* _PROBLEMS AND TASKS_
1 > Reproduce the farm machinery industry profile from "Financial Insights Working" up to and including "generates $37 million annually.", changing "dealers" to "retailers".
2 > Write the next part of the farm machinery industry profile, following on from its final sentence.

** EXERCISE PASSAGE follows **

Farm Machinery Manufacturers
Industry Profile Report
Dive Deep into the industry with a 25+ page industry report (pdf format) including the following chapters
Industry Overview Current Conditions, Industry Structure, How Firms Operate, Industry Trends, Credit Underwriting & Risks, and Industry Forecast.
Call Preparation Call Prep Questions, Industry Terms, and Weblinks.
Financial Insights Working Capital, Capital Financing, Business Valuation, and Financial Benchmarks.
Industry Profile Excerpts
Industry Overview
The 1,000 farm machinery manufacturers in the US sell agricultural and farm machinery and equipment through dealers and distributors. Product categories include tractors, harvesting machinery (combines, balers), commercial turf/grounds care equipment (mowers), planting, seeding, and fertilizing machinery (sprayers, soil prep machinery), related attachments, and parts.
Sales Channel Dependent On Credit
Floor plan financing is a critical element for farm machinery sales.
Highly Seasonal Sales
Because farm machinery sales are tied to the agricultural calendar, sales are highly seasonal.
Industry size & Structure
The average farm machinery manufacturer operates out of a single location, employs 61-62 workers, and generates $37 million annually.
- The farm machinery manufacturing industry consists of over 1,000 companies, employs about 61,900 workers, and generates $37 billion annually.
- The industry is highly concentrated; the top 20 companies account for 71% of total industry revenue.
- Large US-based companies include John Deere, AGCO, and Alamo Group. Most large companies have global operations with significant sales from foreign countries.

** End of EXERCISE PASSAGE **
** SUPPLIED RECORDS follows **

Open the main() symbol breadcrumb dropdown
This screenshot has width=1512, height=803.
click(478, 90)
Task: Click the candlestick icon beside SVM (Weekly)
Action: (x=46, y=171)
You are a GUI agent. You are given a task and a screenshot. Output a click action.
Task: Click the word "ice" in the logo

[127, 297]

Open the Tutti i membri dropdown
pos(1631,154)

** End of SUPPLIED RECORDS **

* _ANSWERS BY ITEM NUMBER_
1 >
Financial Insights Working Capital, Capital Financing, Business Valuation, and Financial Benchmarks.
Industry Profile Excerpts
Industry Overview
The 1,000 farm machinery manufacturers in the US sell agricultural and farm machinery and equipment through retailers and distributors. Product categories include tractors, harvesting machinery (combines, balers), commercial turf/grounds care equipment (mowers), planting, seeding, and fertilizing machinery (sprayers, soil prep machinery), related attachments, and parts.
Sales Channel Dependent On Credit
Floor plan financing is a critical element for farm machinery sales.
Highly Seasonal Sales
Because farm machinery sales are tied to the agricultural calendar, sales are highly seasonal.
Industry size & Structure
The average farm machinery manufacturer operates out of a single location, employs 61-62 workers, and generates $37 million annually.

2 >
Industry Forecast
Farm Machinery Manufacturers Industry Growth
Recent Developments
Sep 23, 2024 - Employment Shrinking Amid Layoffs
- Producer prices for farm machinery manufacturers stayed flat in July compared to a year ago after rising 4.7% in the previous July-versus-July annual comparison, according to the latest US Bureau of Labor Statistics data. Shipments of farm machinery and equipment dipped 1% year over year in June and were down 2.1% versus May, per the Census Bureau. Employment by farm machinery manufacturers shrank 2.1% year over year in July amid industry layoffs, while average industry wages climbed 8.6% over the same period to a new high of $31.53 per hour, BLS data show. Low commodity prices and high interest rates have pinched farm income and caused farmers to purchase fewer tractors and other agricultural equipment. In turn, rising wages at farm machinery companies amid falling sales are squeezing manufacturer margins.
- Updated projections for 2024 farm income don’t look quite as gloomy as they did earlier this year, AgWeb’s Farm Journal reports, citing new data from the USDA’s Economic Research Service (ERS). New ERS numbers show that net cash farm income for 2024 will fall by about $12 billion, down about 7% from 2023, and net farm income will fall by $6.5 billion or 4.4%. That’s compared to ERS projections released in February that suggested net farm income would fall 26%. The primary cause for 2024’s decline in farm income is lower commodity prices. Cash receipts or sales are expected to fall by $27.7 billion. Farm businesses in most regions can expect to see lower average net cash income, with farmers in the heartland states being the hardest with a 23% decline. Demand for tractors, crop harvesters, and other farm equipment has plunged amid the low commodity prices and the slowing farm economy, The Wall Street Journal reported in August.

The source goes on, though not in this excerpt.